Background
It’s really not an exaggeration to say that the Land Rover has done almost as much as Captain Cook or David Livingstone to open up the world.
It’s been taking explorers with double-barrelled names and extravagant moustaches to far-flung places since 1948, and stoically delivering engineers to where they were wanted and needed, and missionaries to where they were neither.
It was once said that a Land Rover was the first motor vehicle seen by 60% of people living in developing nations.
The Series Land Rover was introduced following World War II by the Rover Company, and - through various upgrades, face-lifts and model changes - remained in production until 1983, when it was re-named, re-badged and upgraded into the equally-iconic Defender.
The Series I was designed for off-road, agricultural and light-industrial use, utilising a steel box-section chassis and an aluminium body, due to the ongoing metal shortage following the end of the war.
In 1983 the Series 3 109 inch was replaced by a new One-Ten model (110-inch wheelbase).
The traditional Land Rover body shape remained but coil springs, introduced in the new Range Rover, replaced the venerable leaf spring suspension, and the four-cylinder engines were fitted with an all-synchromesh five speed gearbox.
In 1984 the coil spring Ninety (with a wheelbase just short of 93 inches) fitted with a four-cylinder engine was introduced.
In 1990 the Ninety and One-Ten range was renamed Defender 90, 110 and 130.
In 1998, the Defender was fitted with a 2.5-litre, five-cylinder in-line turbodiesel engine called the Td5.
Next, the engine was made more efficient, the ‘XS’ was introduced as the top-spec model and the ‘County’ level of enhanced trim became available across the range.
Perhaps uniquely, the Land Rover Defender is both classy and classless.

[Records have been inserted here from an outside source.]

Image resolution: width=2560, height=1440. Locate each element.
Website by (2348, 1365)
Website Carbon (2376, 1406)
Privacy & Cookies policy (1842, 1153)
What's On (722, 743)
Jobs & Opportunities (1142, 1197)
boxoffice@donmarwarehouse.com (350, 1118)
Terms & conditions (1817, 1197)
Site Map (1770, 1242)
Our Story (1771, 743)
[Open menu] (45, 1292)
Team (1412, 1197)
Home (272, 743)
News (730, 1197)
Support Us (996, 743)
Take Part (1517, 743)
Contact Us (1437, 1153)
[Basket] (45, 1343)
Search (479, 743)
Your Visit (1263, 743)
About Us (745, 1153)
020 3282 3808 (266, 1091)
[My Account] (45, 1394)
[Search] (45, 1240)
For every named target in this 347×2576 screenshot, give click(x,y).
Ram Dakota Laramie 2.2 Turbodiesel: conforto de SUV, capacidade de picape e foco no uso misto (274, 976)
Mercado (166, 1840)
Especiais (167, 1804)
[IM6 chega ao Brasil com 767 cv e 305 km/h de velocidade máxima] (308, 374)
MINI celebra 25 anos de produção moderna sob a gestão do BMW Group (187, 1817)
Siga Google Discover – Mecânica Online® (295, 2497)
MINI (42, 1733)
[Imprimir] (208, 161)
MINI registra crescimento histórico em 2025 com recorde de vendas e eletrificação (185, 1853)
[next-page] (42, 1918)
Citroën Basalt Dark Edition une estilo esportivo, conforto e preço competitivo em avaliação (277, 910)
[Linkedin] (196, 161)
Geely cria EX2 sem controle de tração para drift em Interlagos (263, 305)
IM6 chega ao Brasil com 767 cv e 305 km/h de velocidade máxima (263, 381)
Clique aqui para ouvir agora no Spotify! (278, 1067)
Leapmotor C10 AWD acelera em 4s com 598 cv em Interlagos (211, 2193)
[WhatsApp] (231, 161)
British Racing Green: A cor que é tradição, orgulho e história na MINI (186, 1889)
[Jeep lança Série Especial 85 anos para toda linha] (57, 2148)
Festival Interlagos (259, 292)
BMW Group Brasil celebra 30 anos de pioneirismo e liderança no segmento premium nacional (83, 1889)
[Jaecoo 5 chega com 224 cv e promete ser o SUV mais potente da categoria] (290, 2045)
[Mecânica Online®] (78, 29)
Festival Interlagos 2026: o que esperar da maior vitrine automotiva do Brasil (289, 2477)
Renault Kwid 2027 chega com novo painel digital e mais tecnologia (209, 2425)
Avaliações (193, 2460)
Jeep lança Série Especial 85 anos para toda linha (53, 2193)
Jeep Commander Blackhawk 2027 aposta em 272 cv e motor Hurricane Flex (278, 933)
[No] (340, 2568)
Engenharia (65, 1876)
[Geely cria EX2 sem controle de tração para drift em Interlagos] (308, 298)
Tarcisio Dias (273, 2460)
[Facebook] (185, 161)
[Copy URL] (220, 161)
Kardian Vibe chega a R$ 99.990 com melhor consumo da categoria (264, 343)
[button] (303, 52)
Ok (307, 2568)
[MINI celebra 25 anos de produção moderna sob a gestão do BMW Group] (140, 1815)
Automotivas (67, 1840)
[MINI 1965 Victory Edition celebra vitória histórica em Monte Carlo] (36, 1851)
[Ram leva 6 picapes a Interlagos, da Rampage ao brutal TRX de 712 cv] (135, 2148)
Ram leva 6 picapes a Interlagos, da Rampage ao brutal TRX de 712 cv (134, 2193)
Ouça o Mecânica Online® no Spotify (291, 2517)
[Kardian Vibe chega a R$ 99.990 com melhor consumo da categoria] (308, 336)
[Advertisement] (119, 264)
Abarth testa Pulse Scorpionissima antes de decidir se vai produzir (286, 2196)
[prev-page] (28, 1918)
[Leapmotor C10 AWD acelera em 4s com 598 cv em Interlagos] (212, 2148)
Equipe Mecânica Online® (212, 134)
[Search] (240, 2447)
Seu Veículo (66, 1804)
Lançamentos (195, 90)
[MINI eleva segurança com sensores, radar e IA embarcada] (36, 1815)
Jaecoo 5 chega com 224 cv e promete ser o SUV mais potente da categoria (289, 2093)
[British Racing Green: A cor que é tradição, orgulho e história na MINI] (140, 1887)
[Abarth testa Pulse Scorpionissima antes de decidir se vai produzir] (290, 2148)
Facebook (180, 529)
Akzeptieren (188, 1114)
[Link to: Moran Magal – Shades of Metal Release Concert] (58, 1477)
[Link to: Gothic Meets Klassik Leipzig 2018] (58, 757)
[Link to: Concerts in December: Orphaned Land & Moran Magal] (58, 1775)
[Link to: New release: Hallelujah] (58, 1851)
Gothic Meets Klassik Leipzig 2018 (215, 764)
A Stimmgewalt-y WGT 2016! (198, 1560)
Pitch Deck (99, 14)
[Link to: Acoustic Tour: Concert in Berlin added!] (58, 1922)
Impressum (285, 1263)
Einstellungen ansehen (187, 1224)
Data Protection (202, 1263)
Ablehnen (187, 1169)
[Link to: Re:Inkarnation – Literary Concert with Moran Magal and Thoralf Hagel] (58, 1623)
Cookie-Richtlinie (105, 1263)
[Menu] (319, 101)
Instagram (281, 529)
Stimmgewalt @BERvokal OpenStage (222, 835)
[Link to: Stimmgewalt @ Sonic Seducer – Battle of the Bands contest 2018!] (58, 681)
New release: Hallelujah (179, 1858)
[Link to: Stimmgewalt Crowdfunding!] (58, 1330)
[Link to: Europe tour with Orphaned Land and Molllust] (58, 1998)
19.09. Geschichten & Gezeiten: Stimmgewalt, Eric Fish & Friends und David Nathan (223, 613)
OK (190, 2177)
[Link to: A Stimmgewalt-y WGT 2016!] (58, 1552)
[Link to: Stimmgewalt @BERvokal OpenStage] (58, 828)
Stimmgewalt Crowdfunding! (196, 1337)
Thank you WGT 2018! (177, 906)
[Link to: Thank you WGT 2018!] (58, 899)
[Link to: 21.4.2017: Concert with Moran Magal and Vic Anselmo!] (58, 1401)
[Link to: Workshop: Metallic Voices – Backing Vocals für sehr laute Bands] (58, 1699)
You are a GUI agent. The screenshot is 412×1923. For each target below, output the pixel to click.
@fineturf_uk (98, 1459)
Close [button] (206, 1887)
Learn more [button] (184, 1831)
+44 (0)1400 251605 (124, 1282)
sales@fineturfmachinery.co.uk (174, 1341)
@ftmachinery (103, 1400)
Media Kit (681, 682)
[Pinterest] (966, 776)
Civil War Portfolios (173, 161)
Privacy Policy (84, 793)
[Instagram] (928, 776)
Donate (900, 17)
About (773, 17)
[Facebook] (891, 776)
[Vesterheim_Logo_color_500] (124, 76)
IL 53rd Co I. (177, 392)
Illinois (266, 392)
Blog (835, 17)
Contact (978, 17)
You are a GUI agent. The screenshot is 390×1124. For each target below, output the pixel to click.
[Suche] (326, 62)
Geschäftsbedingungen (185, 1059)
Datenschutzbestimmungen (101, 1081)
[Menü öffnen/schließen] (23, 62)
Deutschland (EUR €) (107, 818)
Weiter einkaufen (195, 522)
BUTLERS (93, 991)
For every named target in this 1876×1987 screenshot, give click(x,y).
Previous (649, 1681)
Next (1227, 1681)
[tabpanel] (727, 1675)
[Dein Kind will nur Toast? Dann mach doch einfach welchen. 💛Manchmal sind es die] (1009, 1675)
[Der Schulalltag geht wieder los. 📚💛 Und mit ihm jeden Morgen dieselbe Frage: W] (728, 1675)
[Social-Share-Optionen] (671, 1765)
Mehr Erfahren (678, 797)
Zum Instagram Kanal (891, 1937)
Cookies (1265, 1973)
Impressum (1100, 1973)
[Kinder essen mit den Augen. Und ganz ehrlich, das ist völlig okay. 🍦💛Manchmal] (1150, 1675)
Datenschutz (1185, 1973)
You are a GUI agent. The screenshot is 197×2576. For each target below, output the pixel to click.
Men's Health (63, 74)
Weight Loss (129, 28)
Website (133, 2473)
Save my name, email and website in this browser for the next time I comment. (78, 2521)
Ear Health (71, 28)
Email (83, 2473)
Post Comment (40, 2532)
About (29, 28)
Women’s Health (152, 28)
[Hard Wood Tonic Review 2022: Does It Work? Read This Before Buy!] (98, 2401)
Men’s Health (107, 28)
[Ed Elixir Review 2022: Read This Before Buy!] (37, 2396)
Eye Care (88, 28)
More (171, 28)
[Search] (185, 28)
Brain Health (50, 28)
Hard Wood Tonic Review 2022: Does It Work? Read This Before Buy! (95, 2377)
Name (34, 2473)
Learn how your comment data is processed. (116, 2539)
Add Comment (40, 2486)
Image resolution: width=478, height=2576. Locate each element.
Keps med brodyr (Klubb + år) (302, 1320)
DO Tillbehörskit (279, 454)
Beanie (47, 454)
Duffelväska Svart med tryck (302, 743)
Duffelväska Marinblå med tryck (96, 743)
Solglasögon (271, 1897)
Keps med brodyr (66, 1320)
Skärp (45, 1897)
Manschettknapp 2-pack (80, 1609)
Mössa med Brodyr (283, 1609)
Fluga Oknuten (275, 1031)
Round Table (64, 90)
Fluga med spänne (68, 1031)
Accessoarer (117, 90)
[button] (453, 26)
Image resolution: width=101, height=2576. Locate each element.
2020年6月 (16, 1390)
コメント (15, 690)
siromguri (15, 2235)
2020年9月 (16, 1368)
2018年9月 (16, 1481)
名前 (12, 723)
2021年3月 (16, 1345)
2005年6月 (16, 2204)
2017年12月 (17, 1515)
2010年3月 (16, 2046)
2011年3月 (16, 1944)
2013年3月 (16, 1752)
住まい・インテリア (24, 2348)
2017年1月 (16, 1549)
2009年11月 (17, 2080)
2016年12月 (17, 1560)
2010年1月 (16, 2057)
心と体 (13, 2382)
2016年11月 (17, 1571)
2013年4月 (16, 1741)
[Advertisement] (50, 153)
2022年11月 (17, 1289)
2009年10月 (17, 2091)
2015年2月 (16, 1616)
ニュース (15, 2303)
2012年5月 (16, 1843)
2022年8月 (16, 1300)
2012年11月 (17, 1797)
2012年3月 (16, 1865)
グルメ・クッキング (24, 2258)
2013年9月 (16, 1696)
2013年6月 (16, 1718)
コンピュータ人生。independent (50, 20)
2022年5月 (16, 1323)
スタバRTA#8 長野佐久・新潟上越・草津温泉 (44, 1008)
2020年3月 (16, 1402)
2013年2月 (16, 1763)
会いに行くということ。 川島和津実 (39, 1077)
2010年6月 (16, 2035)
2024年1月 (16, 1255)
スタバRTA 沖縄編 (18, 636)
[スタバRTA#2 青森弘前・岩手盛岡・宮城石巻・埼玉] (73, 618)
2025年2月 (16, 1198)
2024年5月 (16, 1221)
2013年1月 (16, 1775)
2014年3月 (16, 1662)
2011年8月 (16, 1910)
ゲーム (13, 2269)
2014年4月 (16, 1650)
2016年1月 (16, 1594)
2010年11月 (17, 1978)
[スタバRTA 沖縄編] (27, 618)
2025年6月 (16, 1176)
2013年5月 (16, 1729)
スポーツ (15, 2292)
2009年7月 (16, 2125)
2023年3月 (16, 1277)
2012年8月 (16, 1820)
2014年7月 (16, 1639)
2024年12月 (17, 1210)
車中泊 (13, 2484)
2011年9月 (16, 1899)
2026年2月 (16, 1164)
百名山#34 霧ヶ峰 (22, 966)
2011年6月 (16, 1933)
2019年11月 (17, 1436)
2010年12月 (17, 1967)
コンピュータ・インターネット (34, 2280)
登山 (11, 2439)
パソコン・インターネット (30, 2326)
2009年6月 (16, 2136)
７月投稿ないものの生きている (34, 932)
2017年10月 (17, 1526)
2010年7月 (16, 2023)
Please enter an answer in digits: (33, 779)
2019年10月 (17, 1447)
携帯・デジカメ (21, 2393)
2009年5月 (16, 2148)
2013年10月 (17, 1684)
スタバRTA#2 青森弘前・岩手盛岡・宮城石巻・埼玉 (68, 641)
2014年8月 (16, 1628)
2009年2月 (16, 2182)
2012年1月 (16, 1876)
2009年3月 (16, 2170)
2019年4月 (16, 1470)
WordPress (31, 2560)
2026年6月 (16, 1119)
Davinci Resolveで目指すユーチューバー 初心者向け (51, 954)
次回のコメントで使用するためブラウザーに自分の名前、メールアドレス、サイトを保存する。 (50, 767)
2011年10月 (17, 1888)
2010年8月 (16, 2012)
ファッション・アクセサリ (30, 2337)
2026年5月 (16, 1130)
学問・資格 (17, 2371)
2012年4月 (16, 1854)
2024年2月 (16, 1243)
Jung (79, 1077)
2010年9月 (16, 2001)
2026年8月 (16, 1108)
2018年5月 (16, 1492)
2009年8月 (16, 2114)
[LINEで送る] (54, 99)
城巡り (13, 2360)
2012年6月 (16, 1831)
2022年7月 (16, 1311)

It can be deployed to ferry loads of floppy-haired Rupert's and Annabel's up and down the Kings Road, or it can haul half a dozen Herdwick sheep and a tonne of fence posts over rough terrain on a Lake District hill farm.
You can use it as a picnic venue while you’re stuffing yourself with quail eggs in the car park at Twickenham/Ascot/Henley.
Or you can make the most of its bullet-proof, bog-trotting, bush-bashing, river-fording capabilities and get yourself from Timbuktu to Ouagadougou quicker than a sand storm.
It’s whatever you want or need it to be.